Just in time for the season of sequels and reboots, we are in the middle of yet another “will they-won’t they” moment between the Greek government, the EU (specifically Germany), and the International Monetary Fund (IMU). In the typical mix of bluster and honesty we see in every rehashed release, each party appears to be ready to walk away from the table but is thoroughly confident their unreasonable, unrelenting partner will bend in the end.
We’ve all seen this script; we know how it ends: Greece accepts a little more humiliation, Germany grumbles at a few minor concessions, money changes hands, and the world moves on.
Or maybe not this time. Maybe everyone has finally caught on that the best way forward is to blow up the franchise and move on.
For the first time, some people are refusing to tow the line that Greece will remain in the Euro and friendships will remain strong between nations. Members of the EU and IMU have become increasingly vocal, and yesterday, Greece’s national bank outright predicted the doom and gloom apocalypse summer blockbusters are supposed to narrowly avoid.
In truth, we’ve probably reached and passed the chance for a Hollywood happy ending. Compromise seems more and more impossible, and without the ability to write in a deus ex machina solution, we may be staring at a very real breakdown in relations.
Atypical of most sequels, the answers are not black and white. There are no villains in this piece who only need to be defeated or convinced of their errors for it all to work out well. Germany very rightly wants a return on its investments and stringent proof the Greek government will continue on the road to EU standards (to avoid this situation in the future). Greece equally rightly wants a reduction in its debt burden so it can feed its people and end a devastating six year depression.
Both sides are right from their perspectives and both appear to be unshakable in their rightness. The problem is both sides feel they’ve given as much as they can give. Greece feels it has suffered enough and needs relief. Germany only has to wave its receipts in the air to make their point.

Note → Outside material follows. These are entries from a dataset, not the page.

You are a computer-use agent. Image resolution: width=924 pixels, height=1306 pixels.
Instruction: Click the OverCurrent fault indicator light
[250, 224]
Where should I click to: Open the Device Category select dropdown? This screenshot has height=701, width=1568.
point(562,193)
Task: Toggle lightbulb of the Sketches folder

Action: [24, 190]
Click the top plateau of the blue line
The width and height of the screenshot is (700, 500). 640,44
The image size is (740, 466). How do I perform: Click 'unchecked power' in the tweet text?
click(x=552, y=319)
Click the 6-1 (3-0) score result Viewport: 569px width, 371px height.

Even if both sides are negotiating in good faith, it seems increasingly impossible for a long-term solution to happen.
So, Greece, perhaps it’s time to take the storyline in a new direction. Perhaps it’s time to leave the Euro.
Giving up on the same old scenarios and the same old outcomes would really work out best for everyone. It will be painful all around for a while. Stocks will go down, the Euro and the new Drachma will struggle for a while to regain any confidence in the market. Money will holiday outside of Europe for the summer.
But beyond its apocalyptic beginnings, the Grexit holds a lot of promise on all sides. Greece can write off its debt, adjust its economy on its own terms. The initial struggles will be severe, but a weaker currency means more exports and more tourists. Most importantly, it means the freedom to set its own future.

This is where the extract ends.